Twinning the 15th anniversary of her Glitter breakdown and her subsequent recovery, The Elusive Chanteuse, Mariah Carey, filmed her own reality TV show. She calls it a “docuseries,” the same as Lindsay Lohan did when working with Oprah Winfrey, although the content is reportedly tamer. (“The premiere found Mariah frequently horizontal,” says the cultural critic and bona fide Mariahspert, Rich Juzwiack, “as if this were an episode of My Strange Addiction in which her addiction is lounging.”) There is no word, yet, on whether we can expect Mariah Carey to run for senate in 2020: though she has the ego and a genuine tan.
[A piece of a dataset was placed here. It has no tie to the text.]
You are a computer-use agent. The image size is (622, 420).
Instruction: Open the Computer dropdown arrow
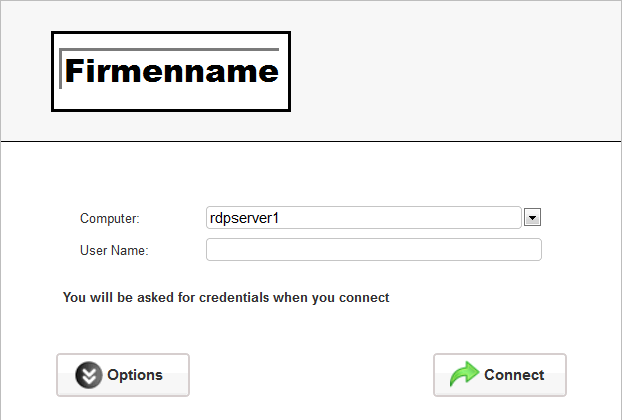pos(533,217)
Pamela Anderson — aside from the weird and fictional sandwich murder — disavowed pornography, talking about its “corrosive effects on a man’s soul” and calling porn movies “a public hazard.” Women’s souls remained, presumably, safe. Angelina Jolie, who has saved the soul of her public image by reverting from the profane to the sacred, divorced Brad Pitt and became single; men everywhere who had no business caring, rejoiced. About 30 underwear models became Leonardo DiCaprio’s ex-girlfriend. Kanye West made a list of 38 instructions for models in his Yeezy show, the best of which was: “Do not ever look at the JumboTron,” as compared to commandments like: “You are a picture” and: “Do not try to look cool,” it feels near-existential.
Kanye’s JumboTron decree is sound advice: this year has been a year of being seduced by screens; by propaganda; by constructed images like Swift and Hiddleston as a couple. The image of somebody from reality TV being the President. Of Mariah Carey as being somebody who gives a half-damn about showing “reality.” The image of Hillary Clinton as a winner on Rihanna’s T-shirt. The image of Pamela Anderson as a murderous caterer. Being a Yeezy-style picture matters, but most of our pictures in 2016 have been fairly elaborate lies. Everybody has to pretend that every famous girl has always had the face they do now; everybody has to pretend that optimism will do something — anything. Everybody has to pretend that Kendall Jenner is a supermodel. Everybody has to pretend that Instagram means something. Asked to describe the year in just three words, Mariah Carey — who had only just split from her billionaire boyfriend — informed a journalist from E! “It was good.” 2016 was, above all else, a year of lying to ourselves so desperately that we almost believed it.